Both Ocean Heights and the planned ‘resort’ in the Afan valley are self-contained, by which I mean the intention is to get people to stay there and also make them spend as much of their money as possible on site, rather than have them wander abroad and spend some money in the Wales beyond their electric fences and guard dogs.

This inevitably means that most of the money earned will leave Wales. In Scarrott’s case we know that he banks in England, his auditors are in England – it’s almost as if he fears a coup! The company behind the Afan valley venture is of course an English company.

‘Oh, come on, Jac, you cynical old git, what about the jobs?’

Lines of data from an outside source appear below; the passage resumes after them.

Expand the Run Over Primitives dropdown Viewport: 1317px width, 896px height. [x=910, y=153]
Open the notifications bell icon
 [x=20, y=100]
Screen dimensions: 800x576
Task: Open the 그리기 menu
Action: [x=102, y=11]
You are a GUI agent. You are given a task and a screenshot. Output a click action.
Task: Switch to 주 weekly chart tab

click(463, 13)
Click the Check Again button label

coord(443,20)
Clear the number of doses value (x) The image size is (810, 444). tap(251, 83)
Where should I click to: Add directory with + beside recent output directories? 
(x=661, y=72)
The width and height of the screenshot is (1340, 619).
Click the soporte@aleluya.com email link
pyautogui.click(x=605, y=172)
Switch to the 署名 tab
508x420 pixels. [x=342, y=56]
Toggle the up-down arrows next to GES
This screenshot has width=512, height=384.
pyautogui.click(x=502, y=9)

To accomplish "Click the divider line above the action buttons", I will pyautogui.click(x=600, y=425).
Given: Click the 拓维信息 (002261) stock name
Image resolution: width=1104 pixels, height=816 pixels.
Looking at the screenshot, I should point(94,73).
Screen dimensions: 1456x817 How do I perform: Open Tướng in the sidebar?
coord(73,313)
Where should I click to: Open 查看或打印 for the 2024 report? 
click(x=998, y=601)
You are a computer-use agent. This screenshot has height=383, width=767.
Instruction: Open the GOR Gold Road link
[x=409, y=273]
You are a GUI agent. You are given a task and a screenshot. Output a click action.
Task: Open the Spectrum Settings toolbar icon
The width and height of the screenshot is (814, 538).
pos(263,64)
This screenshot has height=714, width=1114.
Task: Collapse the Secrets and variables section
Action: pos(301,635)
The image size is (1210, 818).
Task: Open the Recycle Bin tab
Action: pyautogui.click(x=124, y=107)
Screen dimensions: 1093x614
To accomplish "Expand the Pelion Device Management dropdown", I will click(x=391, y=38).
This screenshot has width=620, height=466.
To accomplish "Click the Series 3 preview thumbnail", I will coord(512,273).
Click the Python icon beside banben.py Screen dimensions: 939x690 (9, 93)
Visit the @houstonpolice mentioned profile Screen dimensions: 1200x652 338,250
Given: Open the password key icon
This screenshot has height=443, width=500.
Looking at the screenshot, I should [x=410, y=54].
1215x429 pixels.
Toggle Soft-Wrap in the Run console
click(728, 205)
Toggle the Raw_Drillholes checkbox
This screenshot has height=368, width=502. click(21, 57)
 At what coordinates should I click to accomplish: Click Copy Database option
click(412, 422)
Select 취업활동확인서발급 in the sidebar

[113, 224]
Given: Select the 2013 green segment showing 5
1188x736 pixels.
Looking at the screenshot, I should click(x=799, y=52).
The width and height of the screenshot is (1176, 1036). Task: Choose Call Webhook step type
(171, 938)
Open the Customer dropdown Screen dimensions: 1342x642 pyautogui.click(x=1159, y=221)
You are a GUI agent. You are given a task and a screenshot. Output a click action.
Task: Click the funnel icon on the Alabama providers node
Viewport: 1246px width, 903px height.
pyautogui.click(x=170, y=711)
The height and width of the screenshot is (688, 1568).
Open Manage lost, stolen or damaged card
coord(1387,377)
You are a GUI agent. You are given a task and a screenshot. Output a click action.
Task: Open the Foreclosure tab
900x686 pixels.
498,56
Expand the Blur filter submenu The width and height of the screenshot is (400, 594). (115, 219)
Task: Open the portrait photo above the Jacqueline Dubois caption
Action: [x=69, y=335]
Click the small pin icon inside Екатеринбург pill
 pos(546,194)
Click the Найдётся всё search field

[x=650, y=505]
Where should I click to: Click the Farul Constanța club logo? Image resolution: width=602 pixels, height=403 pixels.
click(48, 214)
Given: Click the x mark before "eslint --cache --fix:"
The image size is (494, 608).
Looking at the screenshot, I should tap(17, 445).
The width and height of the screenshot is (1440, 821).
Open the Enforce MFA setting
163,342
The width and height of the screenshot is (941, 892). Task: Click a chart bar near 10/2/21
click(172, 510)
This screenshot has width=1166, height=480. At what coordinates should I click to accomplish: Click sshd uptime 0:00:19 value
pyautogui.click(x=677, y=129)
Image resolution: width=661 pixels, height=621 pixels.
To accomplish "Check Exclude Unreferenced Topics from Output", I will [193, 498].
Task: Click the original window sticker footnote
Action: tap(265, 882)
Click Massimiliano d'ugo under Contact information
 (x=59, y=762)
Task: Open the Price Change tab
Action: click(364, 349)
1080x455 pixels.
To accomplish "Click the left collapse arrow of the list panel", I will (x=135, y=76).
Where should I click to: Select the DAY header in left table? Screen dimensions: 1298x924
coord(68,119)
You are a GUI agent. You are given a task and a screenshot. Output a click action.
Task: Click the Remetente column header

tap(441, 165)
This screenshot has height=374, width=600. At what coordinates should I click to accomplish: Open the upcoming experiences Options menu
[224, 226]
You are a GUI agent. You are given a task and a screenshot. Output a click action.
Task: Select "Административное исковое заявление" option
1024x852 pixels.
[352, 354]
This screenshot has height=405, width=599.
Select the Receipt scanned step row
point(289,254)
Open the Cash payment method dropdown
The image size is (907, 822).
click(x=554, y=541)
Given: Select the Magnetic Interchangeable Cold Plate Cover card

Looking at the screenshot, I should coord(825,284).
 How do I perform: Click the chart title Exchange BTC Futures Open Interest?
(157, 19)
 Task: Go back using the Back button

Read the bit in the article where Moore says, “There will be in the region of 1,000, all-year-round, permanent, direct jobs, plus significant indirect employment, the majority of which will be relatively local”. Rarely does one encounter a single sentence containing so many weasel words. Treasure it!

We don’t have independence, but if we had politicians with balls they would insist that: 1/ All direct jobs go to locals. 2/ Indirect employment also goes to locals by using local contractors and suppliers. 3/ Profits will be re-invested in Wales.

But who have we had representing us – why! Ken Skates! The same Ken Skates who thought the Flint Ring was a wonderful idea. Now ably assisted by Dafydd Elis Thomas.

This is flim-flam all the way. In one quote Moore describes the Afan Valley as a rural area, but the truth is the resort will be 10 miles from Swansea city centre and less from Port Talbot steelworks. Rural, yes, but guests are not going to be kept awake by the howling of wolves.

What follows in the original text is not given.